2.4. Genomic characterization of PCV4
The putative ORFs of E115 strain (GenBank no. MT882344) and the other
three PCV4 genomes available from GenBank (MT015686, MK986820, MK948416)
were predicted using ORF Finder tool
(https://www.ncbi.nlm.nih.gov/orffinder/, last accessed on August 2020)
with the minimum length of 50 amino acids and the start codon was
strictly selected as ATG. The function of the putative proteins of PCV4
were analyzed by BLAST (Johnson et al., 2008) and InterPro (Mitchell et
al., 2019). Other motifs appeared in the putative encoding genes and
were identified using ScanProsite (de Castro et al., 2006), using the
PROSITE databases and other publication functional motifs, reviewed by
Sobhy (2016). The putative nuclear localization signal (NLS) was
predicted by cNLS Mapper (Kosugi, Hasebe, Tomita, & Yanagawa, 2009).
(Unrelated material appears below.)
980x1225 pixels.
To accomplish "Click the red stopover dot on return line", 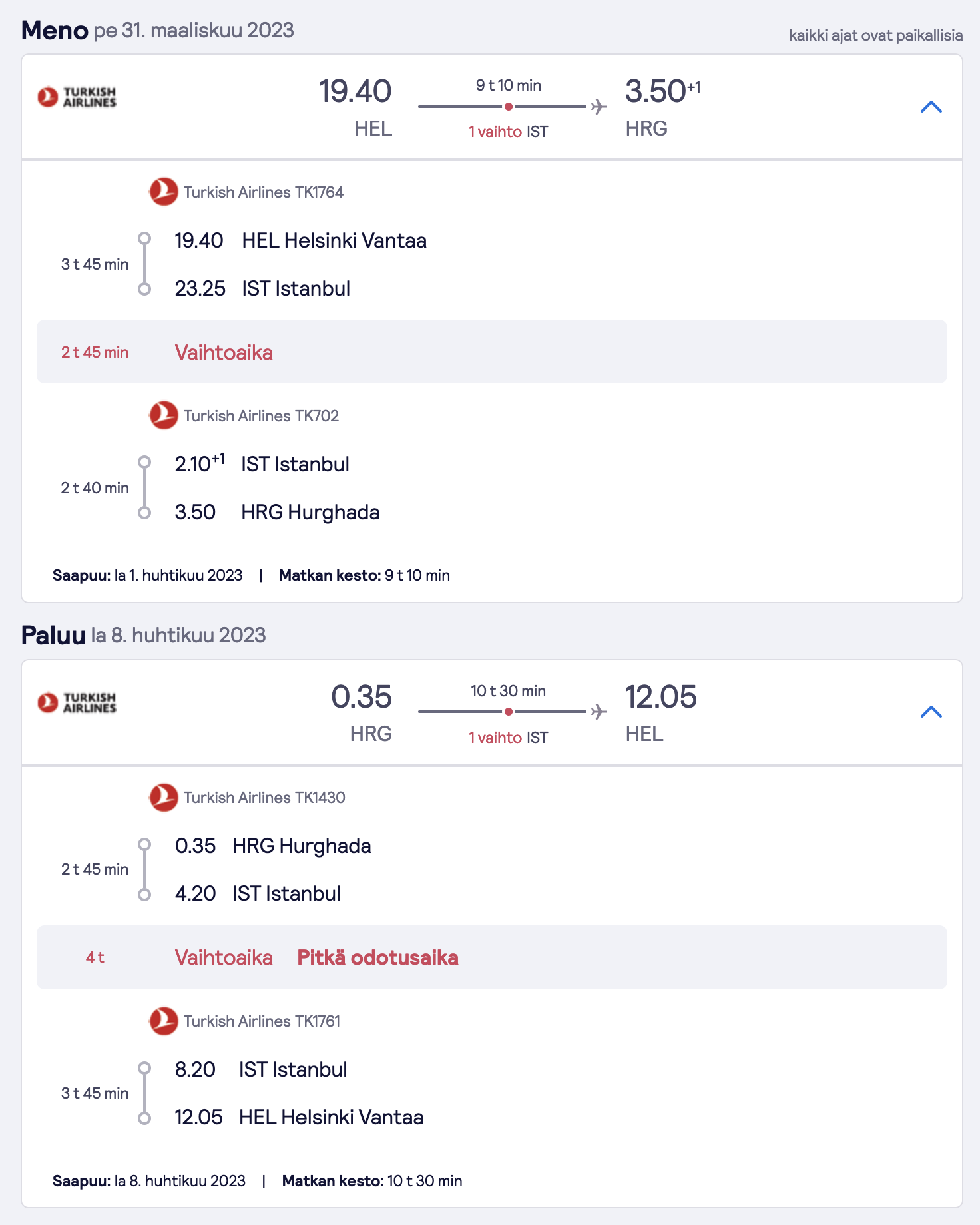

Sequence alignment was done by MAFFT using the L-INS-i method (Katoh &
Standley, 2013). Conserved regions from aligned sequences were further
analyzed and represented by MEME-suit programs (Bailey et al., 2009).
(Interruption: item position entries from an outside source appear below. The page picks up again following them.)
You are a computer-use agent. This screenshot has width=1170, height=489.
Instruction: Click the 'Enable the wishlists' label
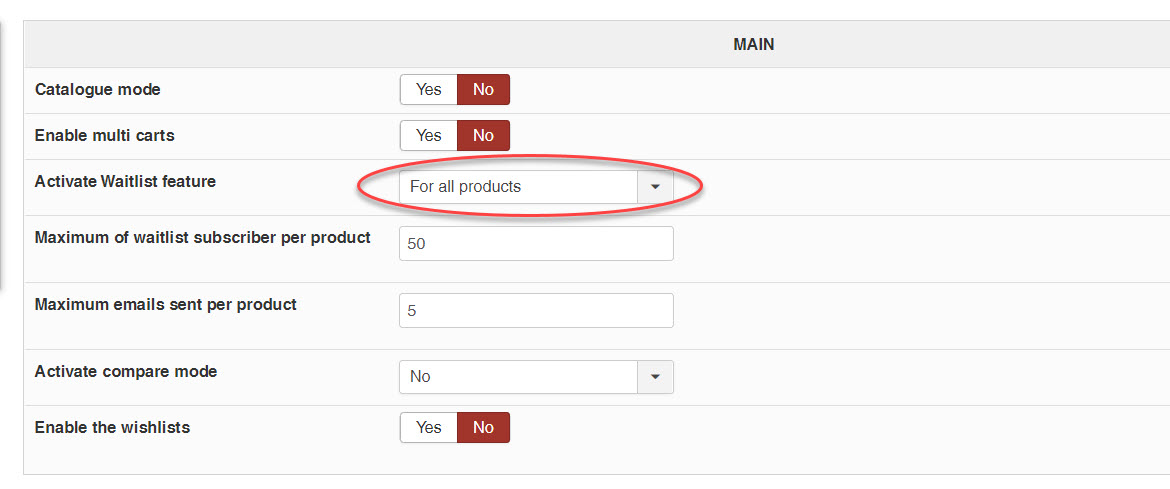[112, 428]
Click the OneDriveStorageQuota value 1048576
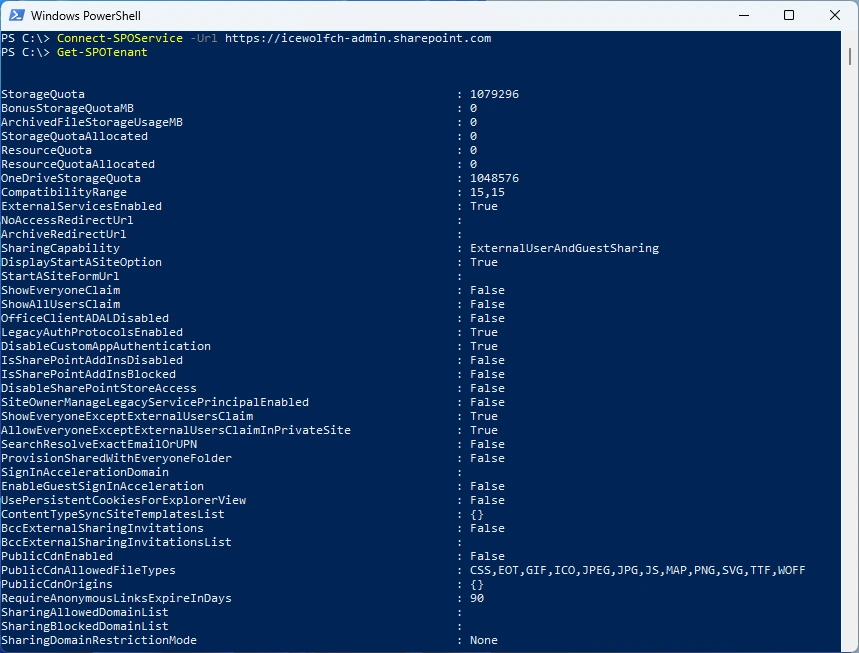 (494, 178)
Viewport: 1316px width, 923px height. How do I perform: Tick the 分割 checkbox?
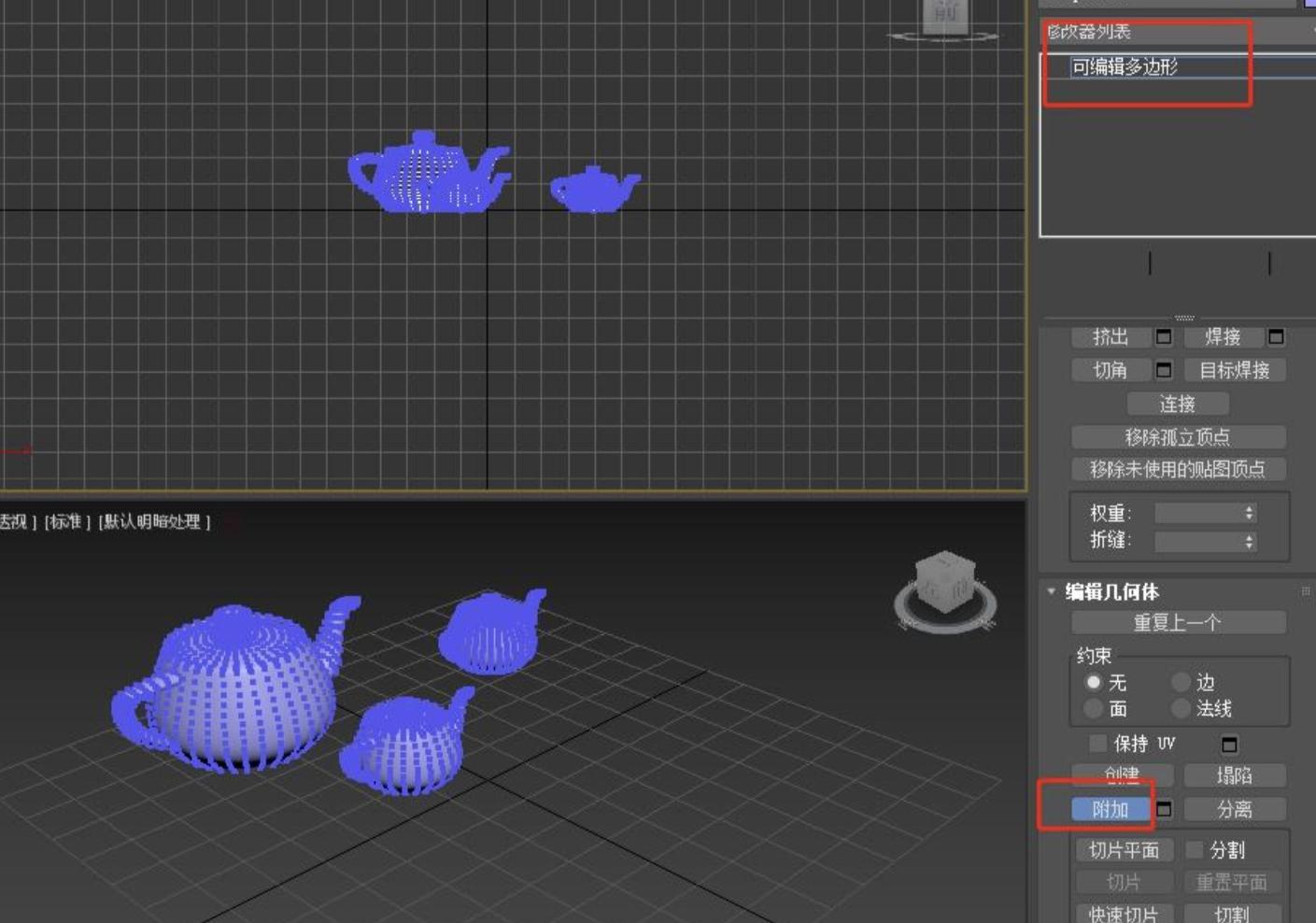coord(1195,850)
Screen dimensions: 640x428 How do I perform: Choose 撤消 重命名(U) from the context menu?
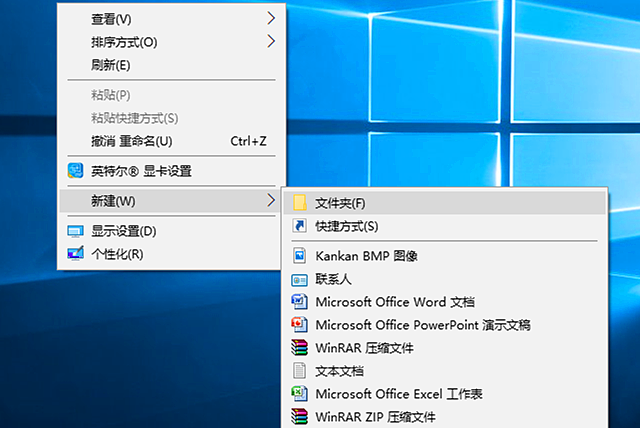tap(132, 141)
The conserved motifs were identified as short peptides with at least 4
residues in length which were mostly unchanged among input sequences or
substituted by ones with similar biochemical properties. The
protein-peptide interaction function of the conserved motifs was
anticipated by LMDIPred web server which predicts short linear peptides
that might bind to SH3, WW or PDZ modules (Sarkar, Jana, & Saha, 2018).